When read_data=True, the system will first attempt to load previously saved data from the examples/data/ directory. If the data doesn't exist or read_data=False, new calculations will be performed.
Plotting
The package supports two types of plots:
PlotType.COMPARISON: For comparing different methods.PlotType.COMBINED: For showing combined results.
Visualization configuration options include:
log_x_axis: Whether to use logarithmic scale for x-axis.log_y_axis: Whether to use logarithmic scale for y-axis.format_x: Function to format x-axis labels.format_y: Function to format y-axis labels.legend_position: Optional custom position for the legend (e.g., 'upper right', 'lower left').num_y_ticks: Optional number of y-axis tick marks to display (if not specified, matplotlib's default is used).
The visualization module includes intelligent legend positioning that automatically places legends to avoid overlapping with data points. If not specified, the system analyzes data distribution and places the legend in the area with the fewest data points.
When using logarithmic y-axis scaling (log_y_axis=True), the system automatically adjusts tick formatting for privacy parameters:
- For epsilon (ε) and delta (δ) parameters, small values (< 0.01) are displayed in scientific notation
- For other values, regular decimal formatting is used
For multi-plot figures, use the plot_multiple_data function:
from random_allocation.comparisons.visualization import plot_multiple_data
# Create a multi-subplot figure with 3 plots in a row
fig = plot_multiple_data(
data_list=[data1, data2, data3], # List of data dictionaries
titles=["Plot 1", "Plot 2", "Plot 3"], # Optional titles for each subplot
log_x_axis=True,
log_y_axis=False,
format_x=lambda x, _: f'{x:.2f}',
plot_type='combined', # 'combined' or 'comparison'
figsize=(20, 6), # Width, height in inches
grid_layout=(1, 3), # 1 row, 3 columns
legend_position='upper right', # Optional: specify legend position
num_y_ticks=5 # Optional: control number of y-axis ticks
)
# Add a super title and adjust layout
plt.suptitle("My Multiple Plot Analysis", fontsize=20)
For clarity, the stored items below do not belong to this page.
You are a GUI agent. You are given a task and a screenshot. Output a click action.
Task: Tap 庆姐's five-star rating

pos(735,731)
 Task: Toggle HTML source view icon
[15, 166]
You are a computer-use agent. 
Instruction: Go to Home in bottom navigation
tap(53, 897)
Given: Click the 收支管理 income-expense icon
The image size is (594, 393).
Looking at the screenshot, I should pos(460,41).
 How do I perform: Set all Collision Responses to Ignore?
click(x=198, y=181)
plt.tight_layout(rect=[0, 0, 1, 0.95])
plt.show()
Testing
The project includes a comprehensive test suite with 924 tests organized in a four-tier hierarchy to ensure mathematical correctness, robustness, and research reproducibility.
Quick Start
# Activate environment
conda activate random_allocation
# Run release-level tests (recommended for validation)
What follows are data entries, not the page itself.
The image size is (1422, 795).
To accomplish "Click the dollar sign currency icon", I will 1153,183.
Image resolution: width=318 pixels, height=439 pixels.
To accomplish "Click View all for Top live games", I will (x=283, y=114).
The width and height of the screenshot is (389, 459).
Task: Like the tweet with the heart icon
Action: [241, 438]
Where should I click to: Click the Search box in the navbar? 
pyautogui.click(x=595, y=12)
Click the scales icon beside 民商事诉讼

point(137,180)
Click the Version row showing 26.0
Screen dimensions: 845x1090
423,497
python tests/run_tests.py release
# Run basic tests (fast development feedback)
python tests/run_tests.py basic
# Run full tests (comprehensive development testing)
python tests/run_tests.py full
# Run all tests including paper experiments
python tests/run_tests.py paper
# Individual suite runners (recommended for focused testing)
python tests/run_basic_suite.py # Basic tests only
python tests/run_full_suite.py # Full tests only
python tests/run_release_suite.py # Release tests only
Four-Tier Test Structure (2025 Modernized)
- BASIC Tests (10 tests): Core functionality validation (~1-5 seconds)
- FULL Tests (28 tests): Comprehensive testing including mathematical properties (~5-30 seconds)
- RELEASE Tests (872 tests): Integration and comprehensive validation (~50+ seconds)
- Type Annotations: 26 tests - Complete type coverage validation
- Monotonicity: 370 tests - Mathematical property validation
- Edge Cases: 476 tests - Mathematically precise boundary condition testing
- PAPER Tests (Variable): Research reproducibility and experiment validation
Modernization Highlights
- Mathematical Precision: Edge cases use only valid epsilon-delta relationships
- Function Validation: Only existing functions tested (no missing function skips)
- 28% test reduction: Eliminated 190 invalid test combinations
- 60% skip reduction: Eliminated meaningless skipped tests
Individual Test Execution
# Run specific test directories
pytest tests/basic/ -v
pytest tests/full/ -v
pytest tests/release/ -v
# Run specific test files
pytest tests/release/test_release_03_edge_cases.py -v # Edge cases
pytest tests/release/test_release_02_monotonicity.py -v # Monotonicity
pytest tests/full/test_full_03_utility_functions.py -v # Utility functions
Total Test Runtime: ~1-2 minutes for release-level tests (excluding paper experiments)
✅ Current Status: All core tests passing with comprehensive coverage of mathematical properties, edge cases, and type annotations.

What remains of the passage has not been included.